Paris ( suite )
Durant des années, mon Paris était étrange : j’allais de l’ambassade du Burkina Faso à celle de l’île Maurice, de celle de la Jamaïque à l’office du tourisme des états caraïbes. C’étaient mes amis. Comment cela s’est produit alors que j’habitais Arcachon ?
Tout simplement parce que la Foire de Bordeaux cherchait quelqu’un qui connaissait « ces gens là » pour seconder le fonctionnaire européen en charge des pays ACP, d’Afrique, des Caraïbes et du Pacifique. Ils ont pensé à moi qui arrivait tout juste du Palais des Conférences du Gabon. J’étais donc l’assistante du fonctionnaire italien. Vous me direz : mais que fait l’Europe dans cette histoire ?
Tout simplement parce que les pays ACP, les ex-colonies européennes, sont associés à l’Europe par la convention de Lomé. Un budget de développement est alloué à ces pays et une Direction Générale gère les projets à la Commission Européenne de Bruxelles.
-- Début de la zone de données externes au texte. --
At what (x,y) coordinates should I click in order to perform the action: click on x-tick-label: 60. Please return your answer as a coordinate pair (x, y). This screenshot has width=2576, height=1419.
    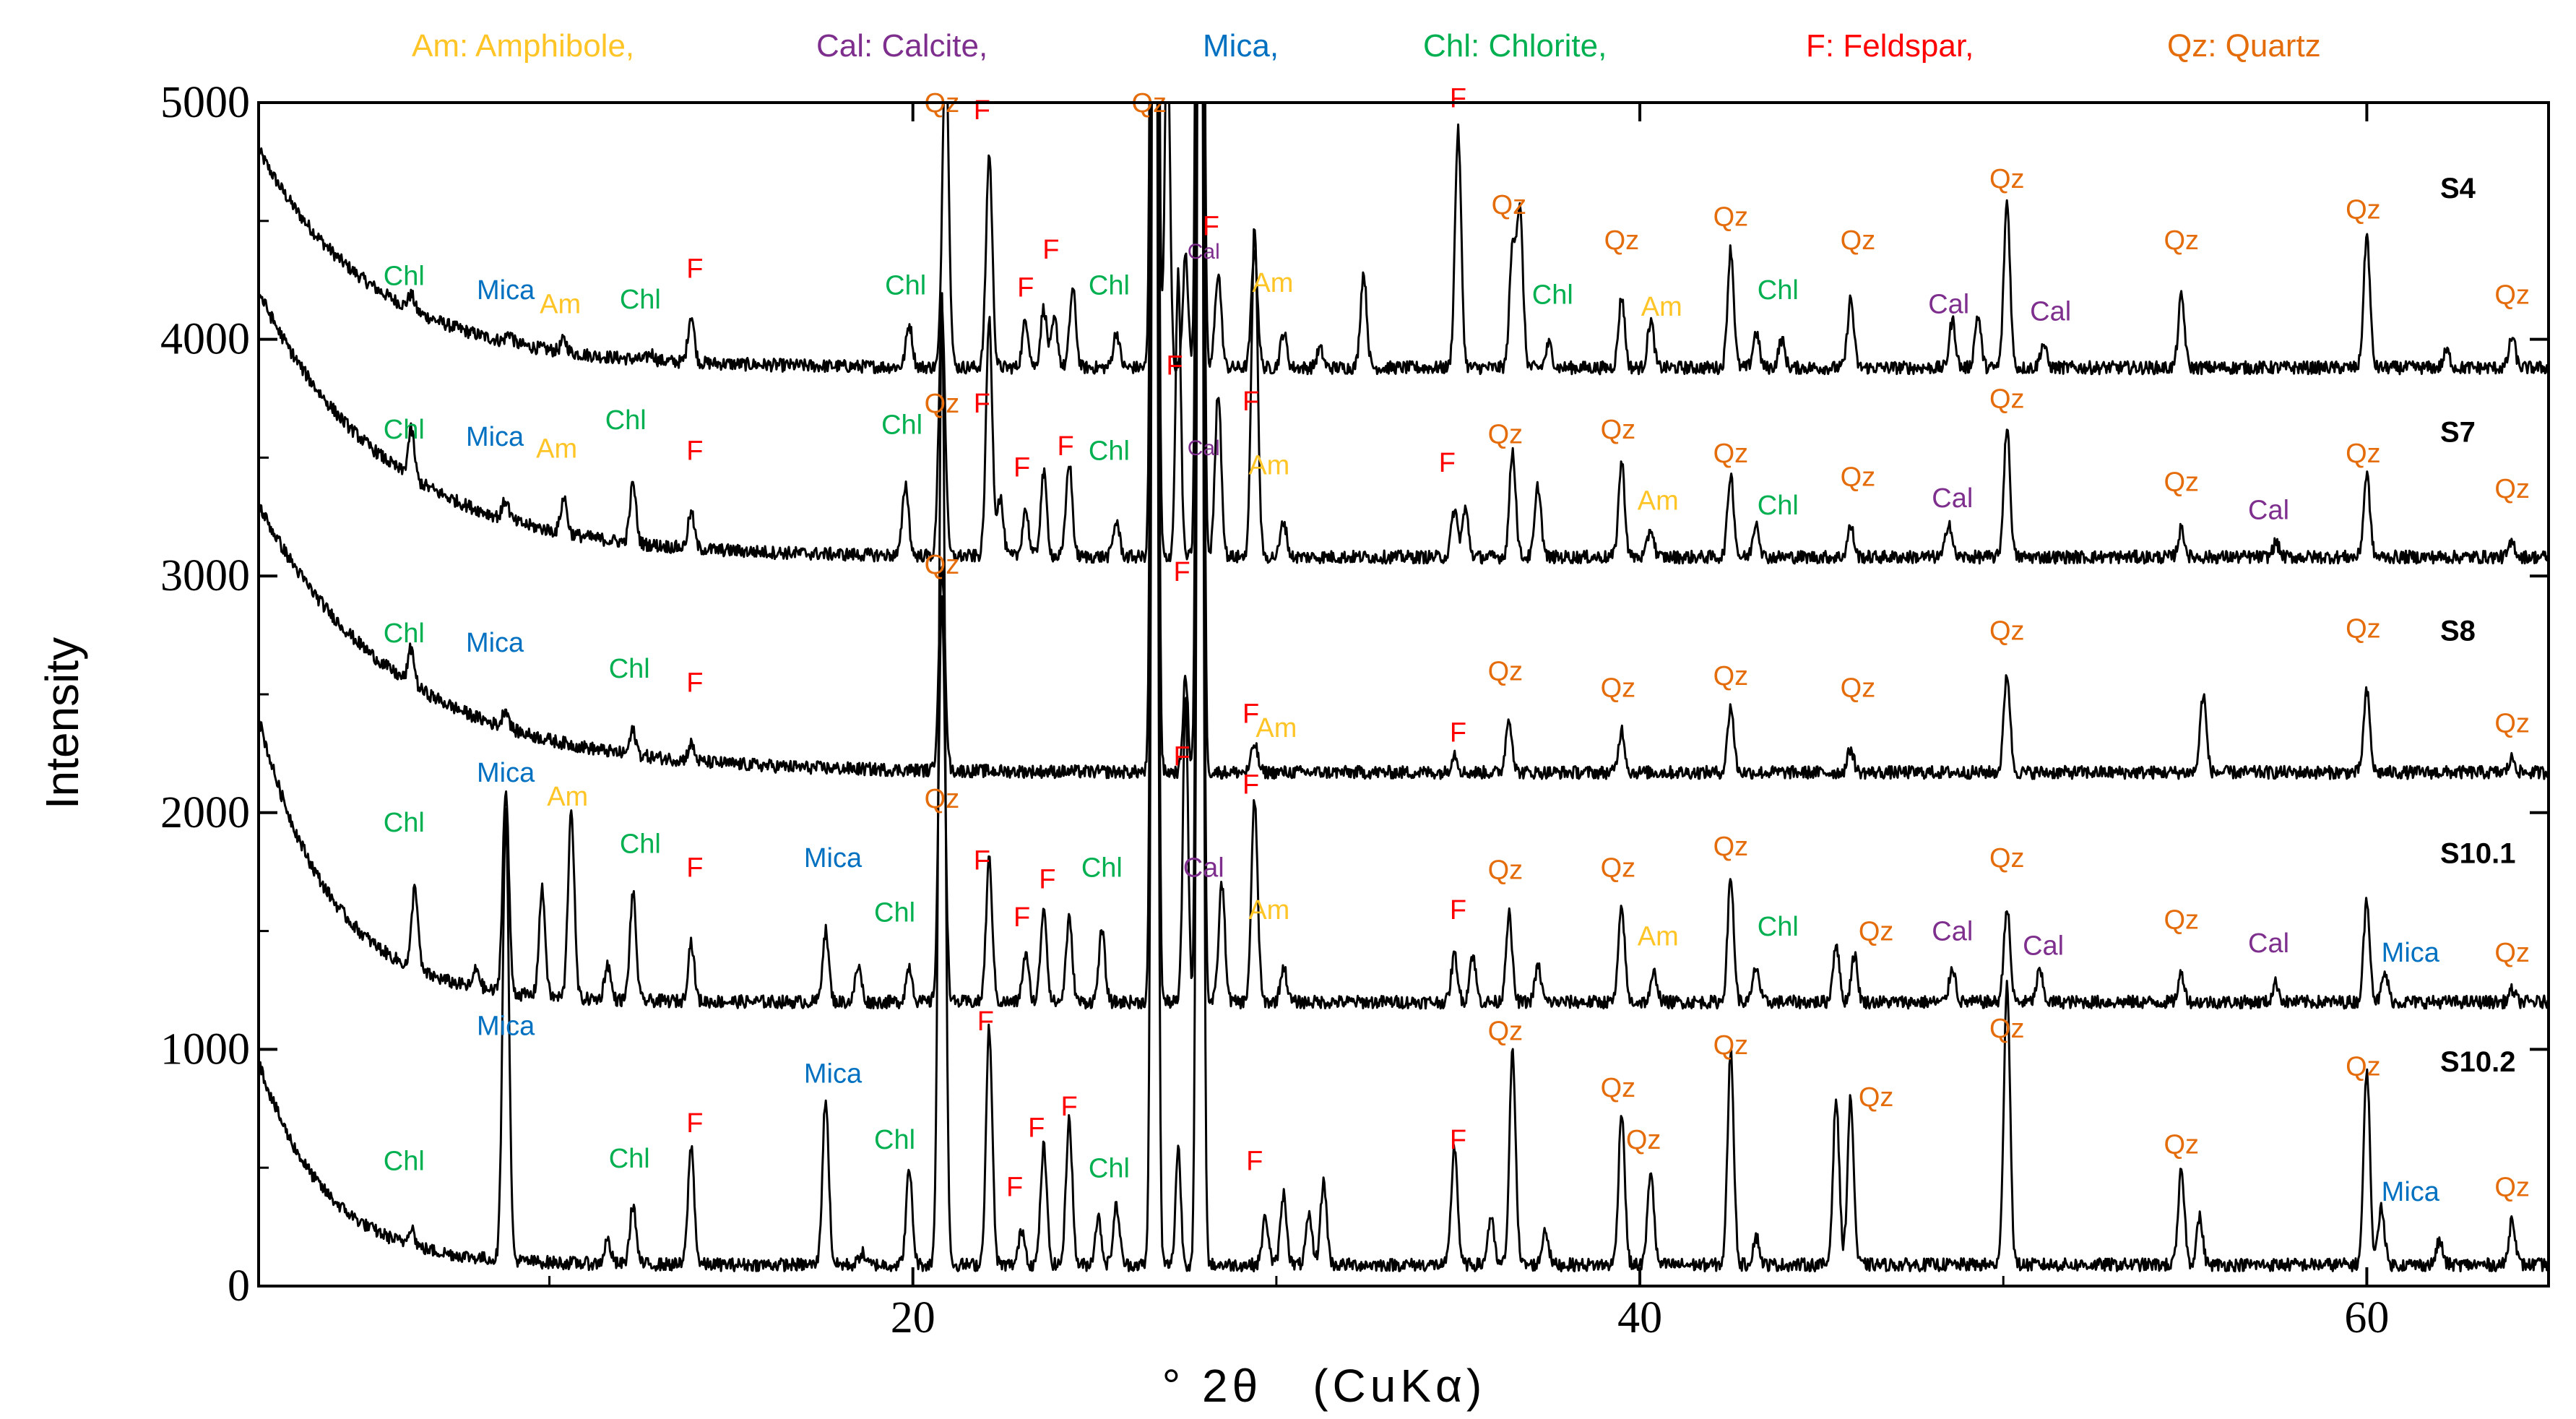
    Looking at the image, I should click on (2366, 1318).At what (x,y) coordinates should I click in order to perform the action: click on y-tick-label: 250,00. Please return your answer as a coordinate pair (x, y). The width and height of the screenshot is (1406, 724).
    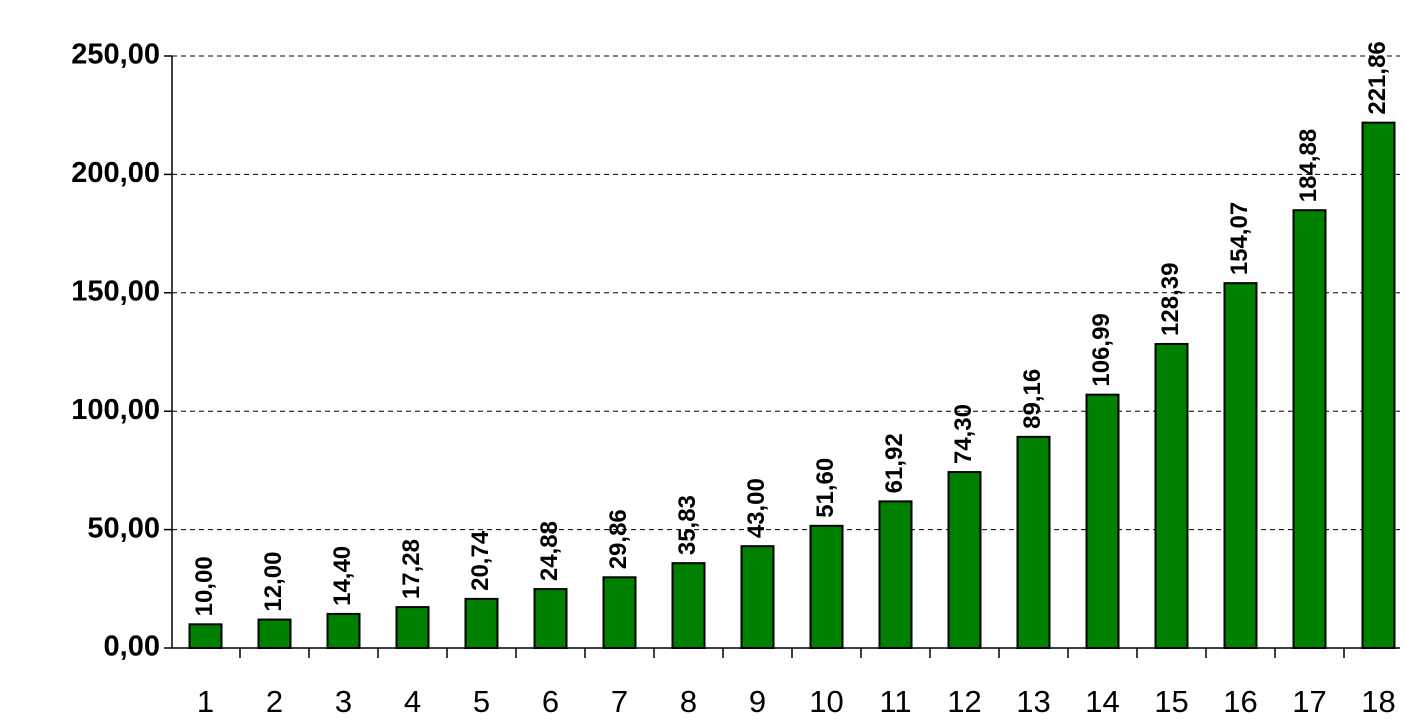
    Looking at the image, I should click on (116, 55).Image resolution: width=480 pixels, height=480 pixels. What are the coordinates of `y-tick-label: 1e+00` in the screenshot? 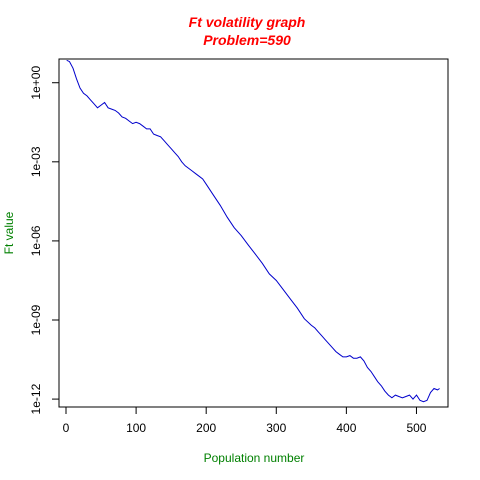 It's located at (36, 83).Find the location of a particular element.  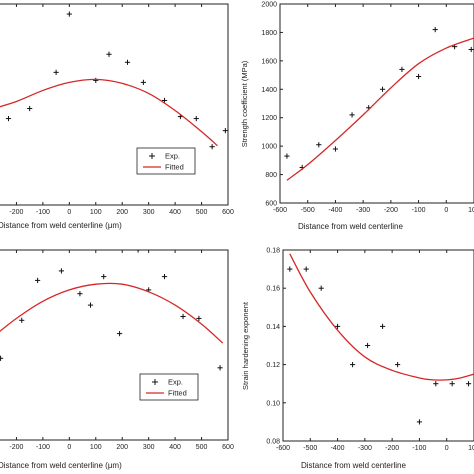

legend-label-fitted: Fitted is located at coordinates (178, 394).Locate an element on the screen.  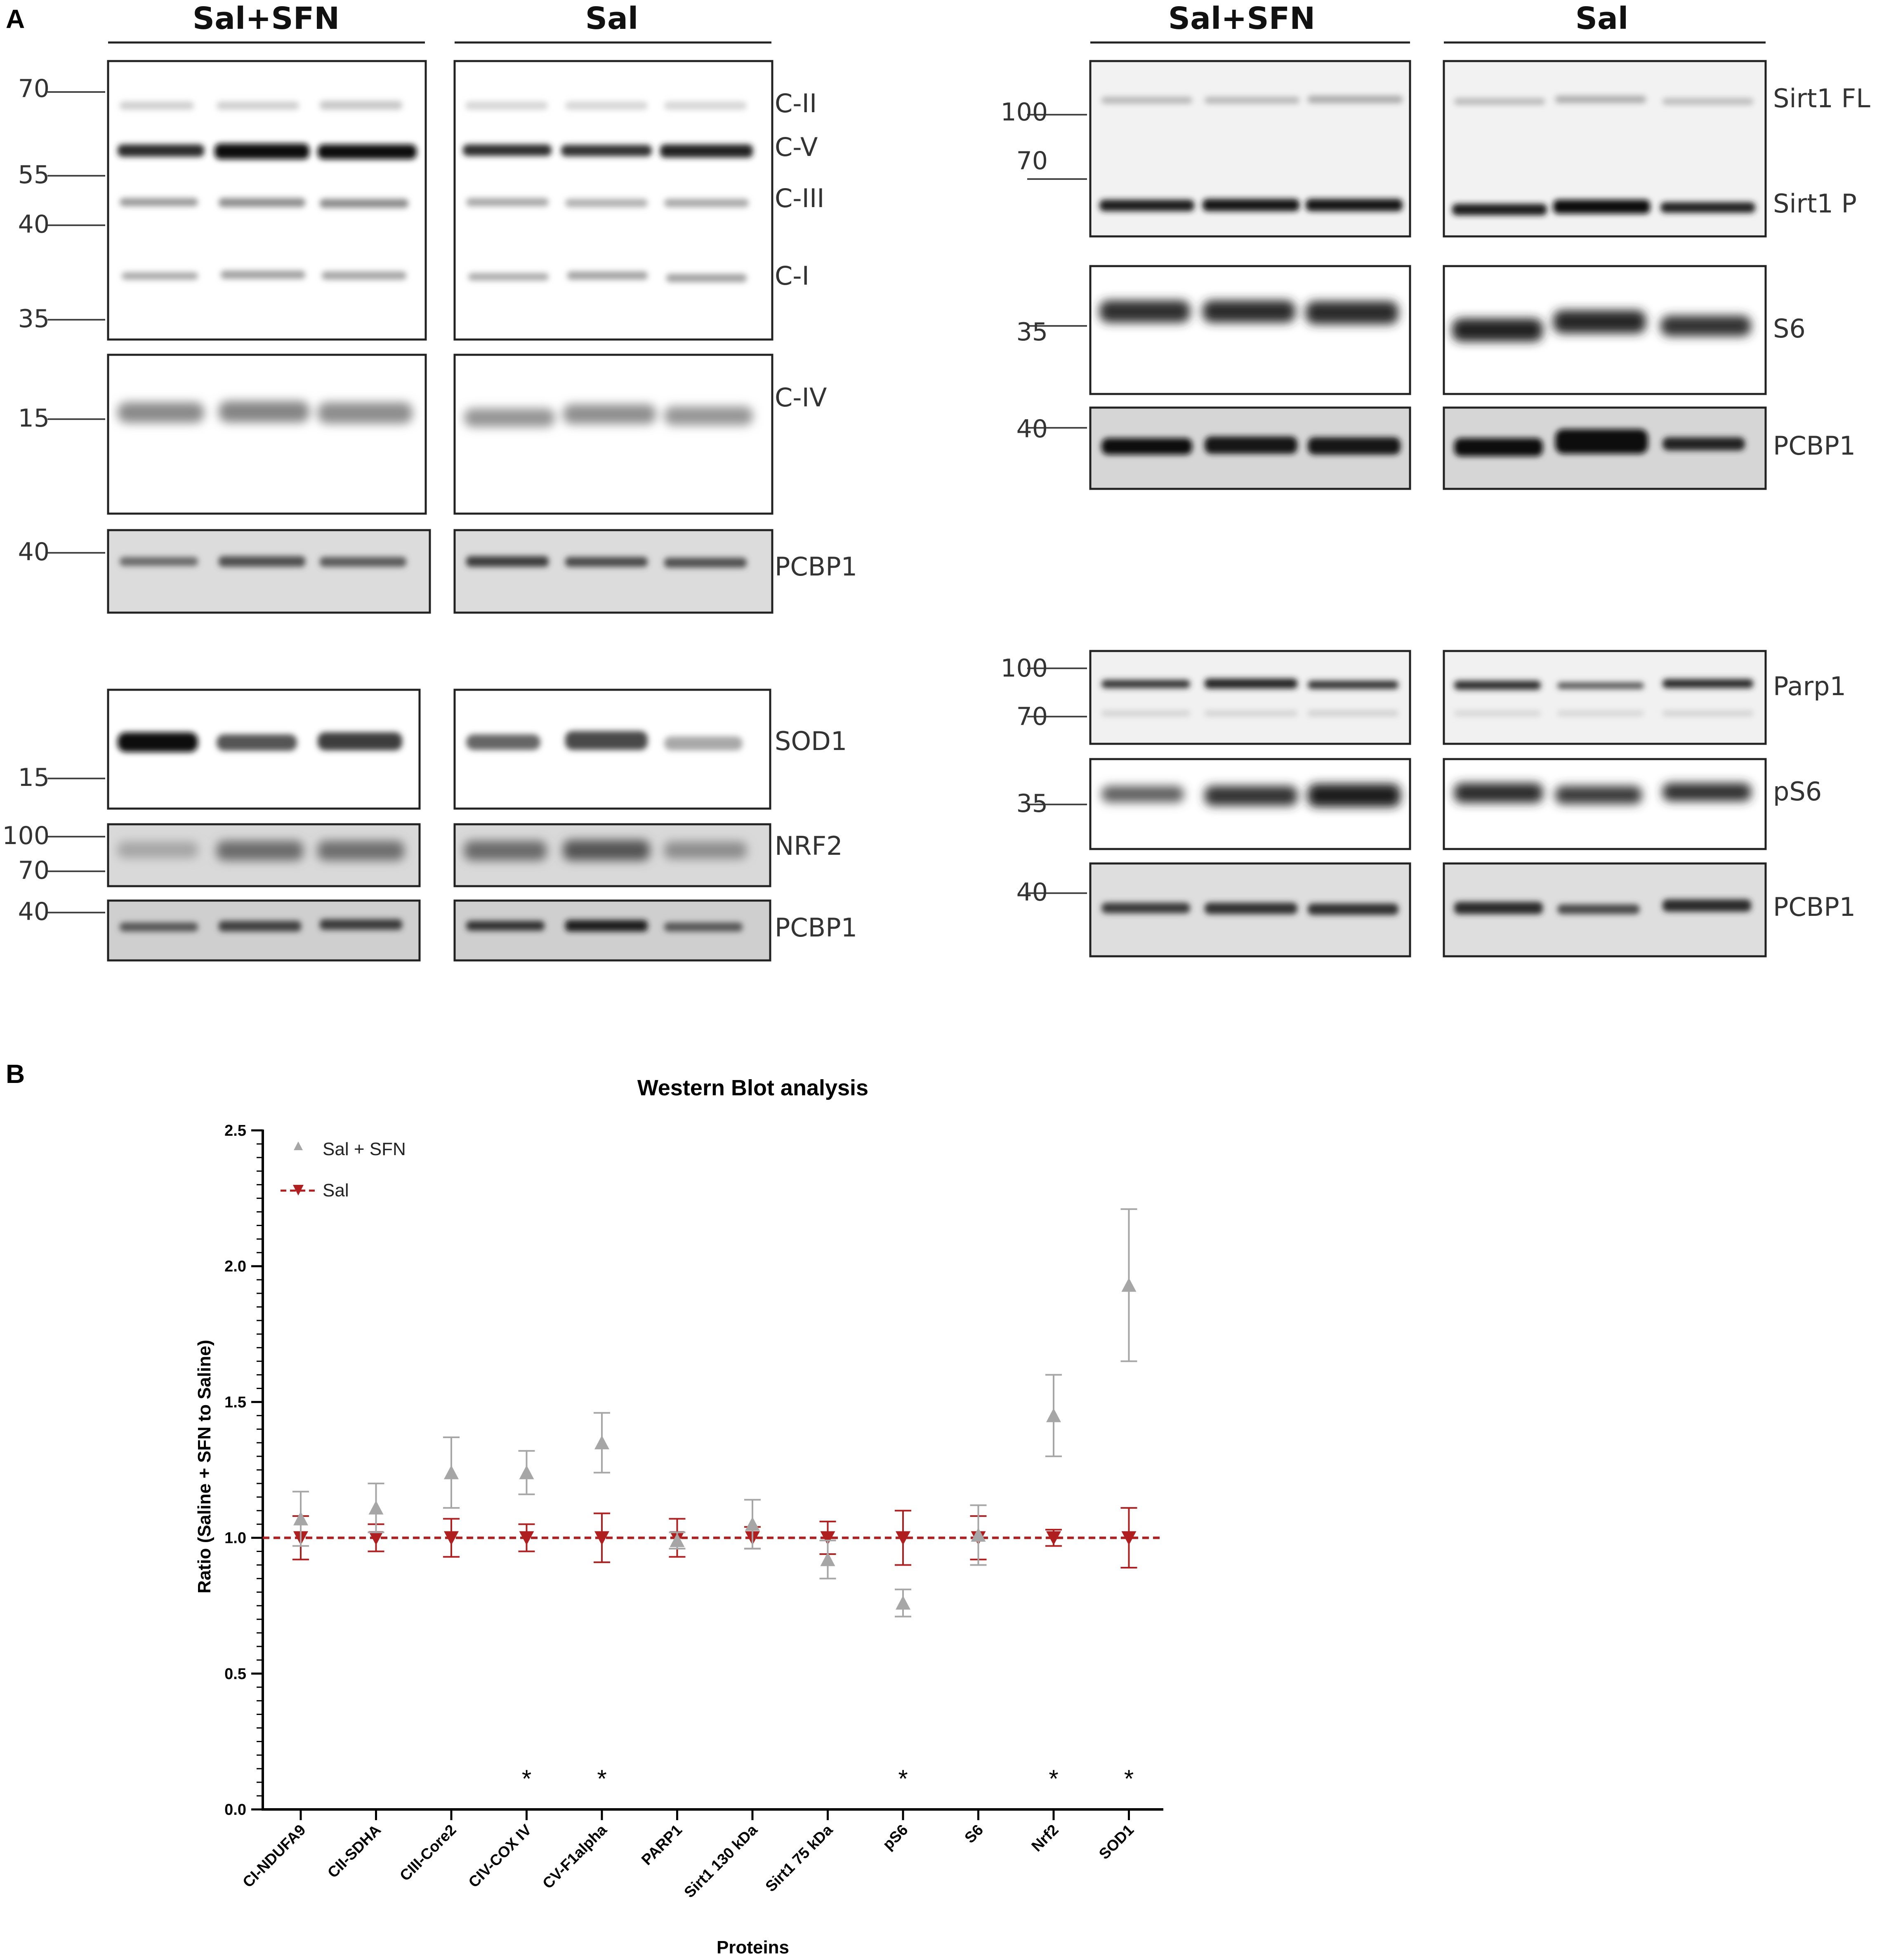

Je travaillais avec le service qui s’occupe du développement du commerce et du tourisme. A ce titre, la commission finance les participations des états ACP dans des foires et salons européens. Pour la France, il s’agissait du salon du Tourisme de Paris, de la foire de Paris, Rouen et Bordeaux, du salon de l’alimentation à Paris, de la Semaine du Cuir et du salon du Prêt à Porter. J’ai bien vite saisi l’opportunité qui s’offrait à moi et j’ai dit au fonctionnaire européen que je n’avais aucun problème pour travailler à Paris. Mon père, qui était aussi en contact avec l’Europe, m’avait dit : l’essentiel, c’est de faire un bon rapport. Et j’y travaillais à mon rapport ! J’ai exercé ce métier pendant seize ans ! C’était idéal pour moi : tout le monde arrivait de partout et l’on se retrouvait avec plaisir. Ces intermèdes de travail me permettait de m’occuper des enfants à Arcachon et de travailler.
J’ai un problème avec la régularité et je disais toujours : j’obéis déjà à mon mari, je ne vais pas en plus obéir à un patron ! Faire mon travail la journée et m’occuper de la maison, des enfants, de la cuisine, des devoirs en rentrant, très peu pour moi. Et envisager de faire tous les jours la même chose au même endroit avec les mêmes gens me rend dingue ! J’adorais parler de l’Afrique dans les stands où nous nous retrouvions, les exposants et moi.
Il y a une ambiance spéciale dans les salons, une excitation à se retrouver différents, ailleurs, dans ces lieux inhabituels. Mon travail consistait à m’occuper de résoudre les problèmes qui pouvaient se poser, j’avais appris une chose avec les africains, c’est à ne pas aller au devant des difficultés et laisser du temps au temps. Par exemple, une année, à la Foire de Bordeaux, toute la marchandise du Sénégal avait été bloquée parce qu’il manquait un papier. Grosse émotion ! La fonctionnaire européenne prend fait et cause pour le Sénégal, moi je ne bouge pas, j’observe le stand. Les sénégalais sont assis et ils attendent. Je viens aux nouvelles, rien n’est débloqué. Et puis un beau jour, toute la marchandise est là ! Je me renseigne : l’un d’entre eux est parti au ministère à Paris et il a eu le papier. La fonctionnaire européenne, une luxembourgeoise, en était toute déconfite.
Une autre fois, le Sénégal n’était pas arrivé, le Burkina Faso me demande son stand, mieux placé. Je dis oui. Mal m’en a pris : le technicien n’avait pas enlevé le nom Sénégal et quand le sénégalais est arrivé, grosse esclandre ! Le sénégalais m’a même déclaré que c’était un stand sous règlement diplomatique ! J’étais très embarrassée, il fallait qu’il y ait une solution sans que personne ne perde la face. Je me suis dit : je vais agir à l’africaine… J’ai choisi un ivoirien que je connaissais bien et je l’ai chargé de faire la liaison entre les trois protagonistes. Il allait de l’un à l’autre pour négocier. Tout est rentré dans l’ordre et j’ai été félicitée par tous les africains ! C’était extrêmement enrichissant comme métier. J’ai appris comment l’on tannait le cuir, comment l’on vendait un pays, de l’artisanat.
Au salon de l’Alimentation, le soir, on se retrouvait tous, la république dominicaine apportait le rhum, la Côte d’Ivoire le jus d’ananas, la Jamaïque le sirop et nous faisions des banana split ! On restait tard, au grand dam des gardiens qui nous chassaient de leurs chiens loups.
Une dernière chose : en Afrique, tu fais attention car tu ne sais jamais à qui tu parles. Je m’explique : un modeste artisan peut être apparenté à tel ou tel ministre et si tu le contraries, il peut te mettre dans les pires difficultés.